Editorial by Bendu K. Konneh, John T. Lafin and Aditya Bagrodia on pp. 341–342 of this issue

MicroRNA-371a-3p as a blood-based biomarker in testis cancer

Hamed Ahmadi a, Thomas L Jang b, Siamak Daneshmand a, Saum Ghodoussipour b,
PMCID: PMC8566368  PMID: 34765447

Abstract

MicroRNAs (miRNAs) are small noncoding RNAs involved in the regulation of mRNA transcription and translation, and possess all desirable features of an ideal tumor marker. Of almost 31 different miRNA clusters identified in germ cell tumors (GCTs), miR-371a-3p has shown exceptionally high sensitivity and specificity for both seminomatous and nonseminomatous GCTs. It is easily obtainable and correlates well with tumor burden. Recent multi-institutional prospective studies have shown promising test characteristics for miR-371a-3p as a diagnostic blood-based biomarker for GCT prior to orchiectomy including 80%–100% sensitivity and 90%–100% specificity. This accuracy may address other unmet needs in the management of patients with GCT. Early studies have suggested the utility of miR-371a-3p in detecting occult nodal metastasis in high-risk clinical stage I and early stage II disease.
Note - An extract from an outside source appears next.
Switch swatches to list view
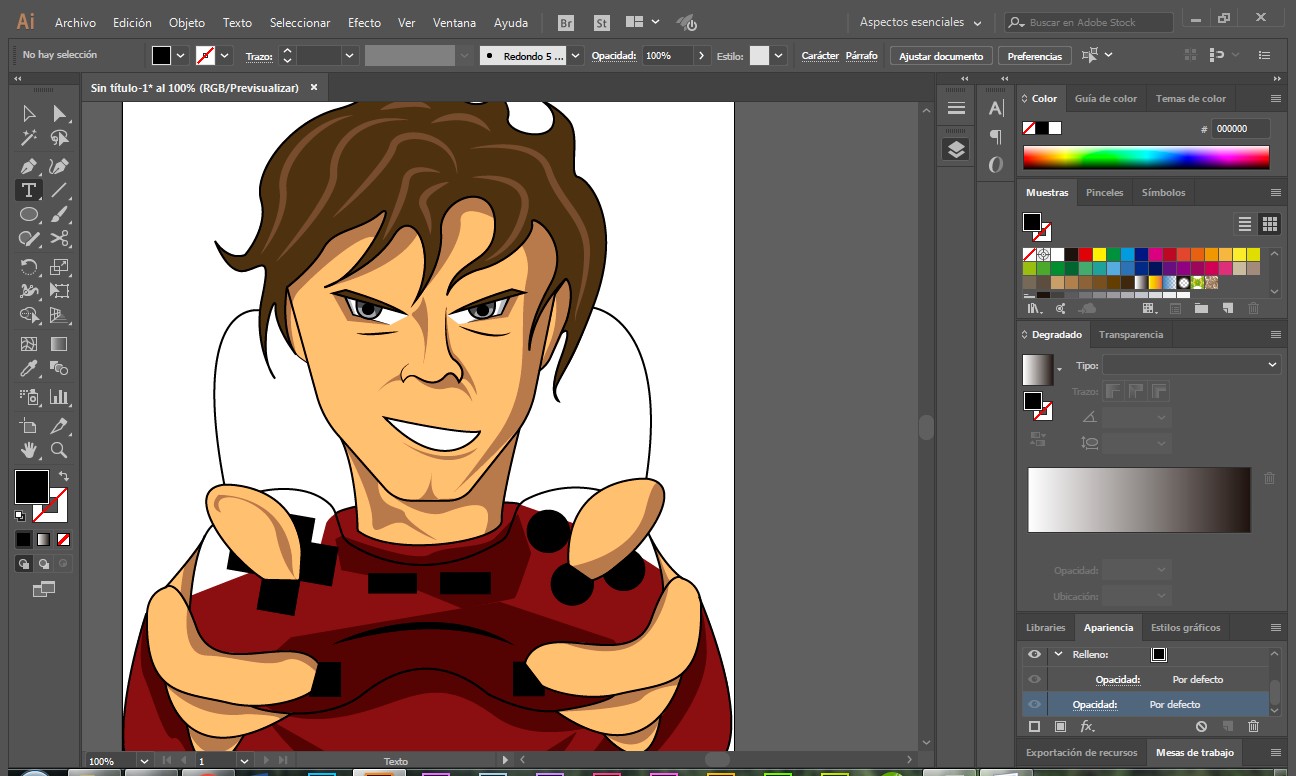Screen dimensions: 1296x776 [x=1245, y=224]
Ongoing clinical trials including SWOG 1823 and AGCT1531 are specifically designed to confirm the utility of miR-371a-3p in clinical stage I GCT. Despite its strong association with viable GCT after treatment with chemotherapy, miR-371a-3p does not seem to accurately predict the presence of teratoma in residual lesions. Also, standardization of extraction and interpretation methods is a necessary step to assure uniform results across different institutions.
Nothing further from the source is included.